Après avoir ouvert la camionnette, les militaires ont découvert l’enfant « couché en position foetale, nu, recouvert d’une couverture sur un monticule de déchets et à proximité d’excréments ». En raison de sa position prolongée, l’enfant, « pâle et manifestement dénutri », ne pouvait plus marcher, a précisé le procureur. Il a été immédiatement pris en charge à l’hôpital de Mulhouse.

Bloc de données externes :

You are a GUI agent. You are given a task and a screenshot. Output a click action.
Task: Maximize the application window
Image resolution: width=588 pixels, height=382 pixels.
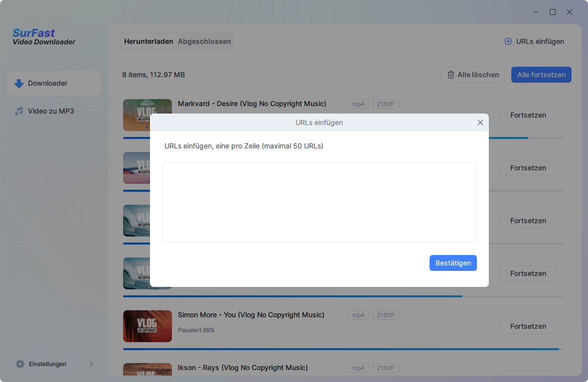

Le père, qui vivait avec sa compagne âgée de 37 ans et leurs deux autres enfants, a reconnu avoir séquestré et privé de soins le petit garçon. Il a déclaré l’avoir « mis dans cette camionnette à partir de novembre 2024 pour le protéger car sa compagne voulait le faire interner en psychiatrie », a indiqué le procureur.
Le père a affirmé qu’il avait laissé sortir l’enfant avec lui jusqu’en mai 2025 et qu’il lui avait permis d’accéder à l’appartement à l’été 2025, lorsque le reste de la famille était en vacances. Selon lui, sa compagne se doutait de quelque chose, mais ne savait pas que son fils était dans le véhicule. De son côté, la compagne a contesté l’intégralité des faits.